No, so it must be working.
That whole sort of like, well, you're taking this thing and you're not sure you'll ever know whether it worked or not, but you're still confident enough to take it.
It's madness when you break it down like that.
It does get harder and harder as one...
I mean, case in point, the Katy Perry going into space in what's obviously a kind of cartoon vibrator.
Yeah.
And it's been designed for anyone looking at it objectively to go...
That's ridiculous.
That's not a rocket.
That's a kind of cartoon vibrator.
Have you seen the comparison between it and the rocket in Flesh Gordon?

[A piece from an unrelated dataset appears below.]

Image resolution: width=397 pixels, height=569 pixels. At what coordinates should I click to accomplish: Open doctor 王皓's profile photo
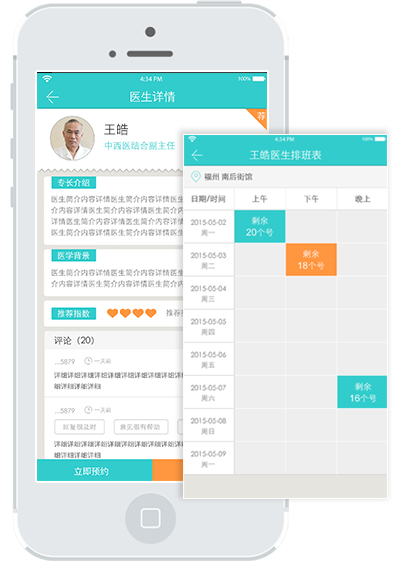pos(72,138)
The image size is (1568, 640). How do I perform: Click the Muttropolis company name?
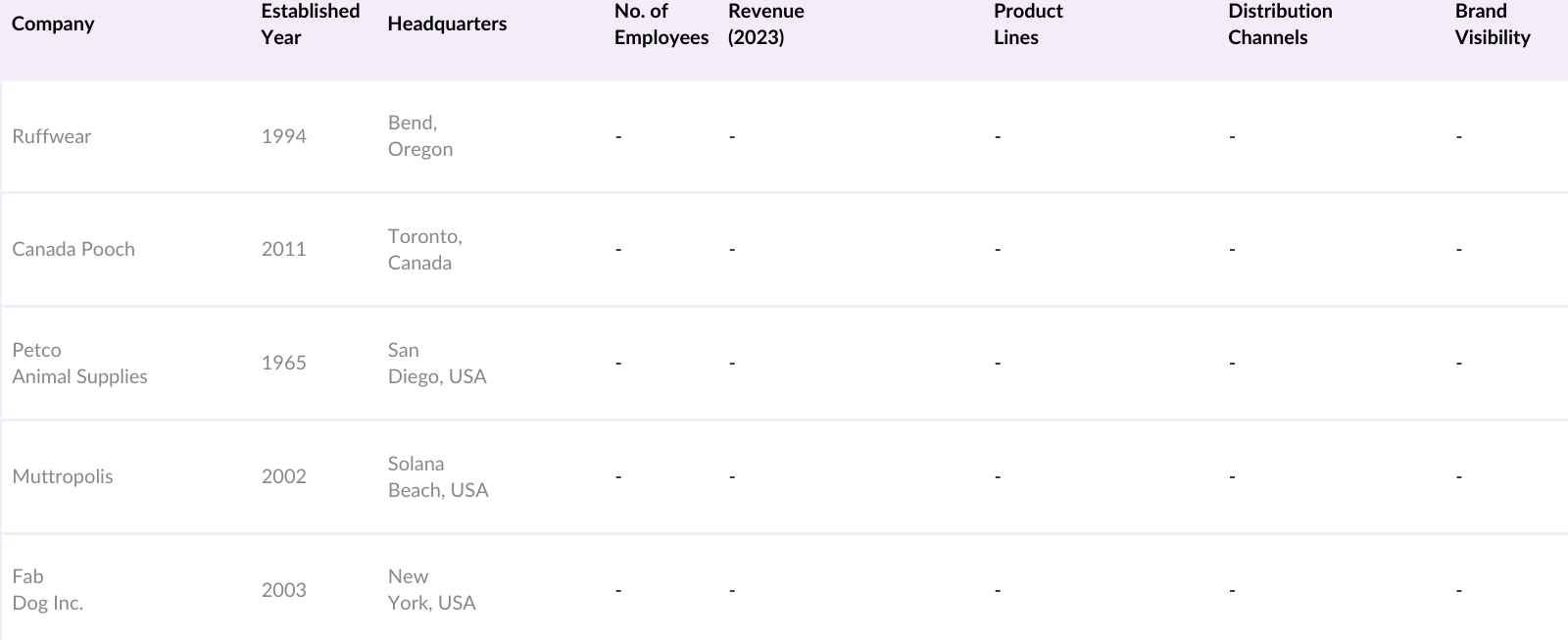(x=63, y=476)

Apart from the Flesh Gordon one, it has a slight curve to it.
It's almost identical.
But that's exactly it.
And they come floating back down in their helmet.
That's exactly what I mean.
That they do this.
It's deliberate.
Well, even the normies are going, well, that's just bollocks, isn't it?
No, they're not, though.
They're not.
So many of the ones I've been talking to are saying, well, they didn't really go into space, did they?
They're not quite on the, yeah, space is fake and gay.
But they're saying, well, at best, they went up a few miles into the air and then free-falled down a little bit, which gave them a few moments of weightlessness.
But do not understand that's exactly how they do it.
That's precisely it.
That's how they legitimise the operation in the minds of the normies.
By getting them to all go, well, of course they didn't go into space.
They went to the edge of space maybe.
People will do mental gymnastics to justify what happened.
The fact that nothing ever left the ground even.
And they were clearly bussed into this location and then filmed coming out of this ridiculous flimsy little capsule with a door no more substantial than what I've got in the back of my house.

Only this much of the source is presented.